BEGIN

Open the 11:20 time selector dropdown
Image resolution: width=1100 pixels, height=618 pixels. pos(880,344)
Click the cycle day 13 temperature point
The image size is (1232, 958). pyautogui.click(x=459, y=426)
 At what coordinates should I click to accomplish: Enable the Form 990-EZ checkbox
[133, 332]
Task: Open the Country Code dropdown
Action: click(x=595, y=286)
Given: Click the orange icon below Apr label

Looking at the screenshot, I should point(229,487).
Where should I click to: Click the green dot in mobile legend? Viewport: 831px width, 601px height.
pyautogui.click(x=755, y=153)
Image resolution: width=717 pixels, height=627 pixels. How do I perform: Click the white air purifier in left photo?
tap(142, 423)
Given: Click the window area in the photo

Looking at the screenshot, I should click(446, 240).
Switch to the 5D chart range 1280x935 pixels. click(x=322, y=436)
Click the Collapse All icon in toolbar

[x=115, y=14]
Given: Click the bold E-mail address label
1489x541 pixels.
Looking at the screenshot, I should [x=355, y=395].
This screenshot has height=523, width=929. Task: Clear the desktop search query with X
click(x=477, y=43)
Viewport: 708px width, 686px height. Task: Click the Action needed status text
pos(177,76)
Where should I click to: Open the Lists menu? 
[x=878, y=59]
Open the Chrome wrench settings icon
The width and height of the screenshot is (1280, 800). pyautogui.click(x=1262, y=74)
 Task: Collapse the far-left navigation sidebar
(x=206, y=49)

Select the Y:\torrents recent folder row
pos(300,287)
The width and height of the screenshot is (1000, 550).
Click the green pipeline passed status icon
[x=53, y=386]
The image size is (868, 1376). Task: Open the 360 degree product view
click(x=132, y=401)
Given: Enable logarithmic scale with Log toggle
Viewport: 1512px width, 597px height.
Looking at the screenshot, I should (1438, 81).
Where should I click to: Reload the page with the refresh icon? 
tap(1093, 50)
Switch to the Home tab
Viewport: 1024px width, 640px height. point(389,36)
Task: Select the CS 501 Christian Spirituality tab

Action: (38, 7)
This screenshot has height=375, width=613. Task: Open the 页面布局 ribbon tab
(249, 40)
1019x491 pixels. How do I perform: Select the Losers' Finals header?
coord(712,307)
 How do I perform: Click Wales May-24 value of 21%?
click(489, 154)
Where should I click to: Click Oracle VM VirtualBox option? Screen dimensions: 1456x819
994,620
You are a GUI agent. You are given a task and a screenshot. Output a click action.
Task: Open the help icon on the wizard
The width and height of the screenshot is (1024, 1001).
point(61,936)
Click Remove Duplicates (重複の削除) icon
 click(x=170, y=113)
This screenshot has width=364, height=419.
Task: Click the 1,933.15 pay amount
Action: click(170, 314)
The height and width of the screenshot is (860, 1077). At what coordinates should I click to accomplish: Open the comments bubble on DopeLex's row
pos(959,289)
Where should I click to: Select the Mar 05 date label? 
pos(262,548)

END

▶ [WHAT IS EXPECTED] Send back, unchanged, every line of the records from the one with "This screenshot has height=523, width=929." through the last.

▶ [TASK OUTPUT]
This screenshot has height=523, width=929. Task: Clear the desktop search query with X
click(x=477, y=43)
Viewport: 708px width, 686px height. Task: Click the Action needed status text
pos(177,76)
Where should I click to: Open the Lists menu? 
[x=878, y=59]
Open the Chrome wrench settings icon
The width and height of the screenshot is (1280, 800). pyautogui.click(x=1262, y=74)
 Task: Collapse the far-left navigation sidebar
(x=206, y=49)

Select the Y:\torrents recent folder row
pos(300,287)
The width and height of the screenshot is (1000, 550).
Click the green pipeline passed status icon
[x=53, y=386]
The image size is (868, 1376). Task: Open the 360 degree product view
click(x=132, y=401)
Given: Enable logarithmic scale with Log toggle
Viewport: 1512px width, 597px height.
Looking at the screenshot, I should (1438, 81).
Where should I click to: Reload the page with the refresh icon? 
tap(1093, 50)
Switch to the Home tab
Viewport: 1024px width, 640px height. point(389,36)
Task: Select the CS 501 Christian Spirituality tab

Action: (38, 7)
This screenshot has height=375, width=613. Task: Open the 页面布局 ribbon tab
(249, 40)
1019x491 pixels. How do I perform: Select the Losers' Finals header?
coord(712,307)
 How do I perform: Click Wales May-24 value of 21%?
click(489, 154)
Where should I click to: Click Oracle VM VirtualBox option? Screen dimensions: 1456x819
994,620
You are a GUI agent. You are given a task and a screenshot. Output a click action.
Task: Open the help icon on the wizard
The width and height of the screenshot is (1024, 1001).
point(61,936)
Click Remove Duplicates (重複の削除) icon
 click(x=170, y=113)
This screenshot has width=364, height=419.
Task: Click the 1,933.15 pay amount
Action: click(170, 314)
The height and width of the screenshot is (860, 1077). At what coordinates should I click to accomplish: Open the comments bubble on DopeLex's row
pos(959,289)
Where should I click to: Select the Mar 05 date label? 
pos(262,548)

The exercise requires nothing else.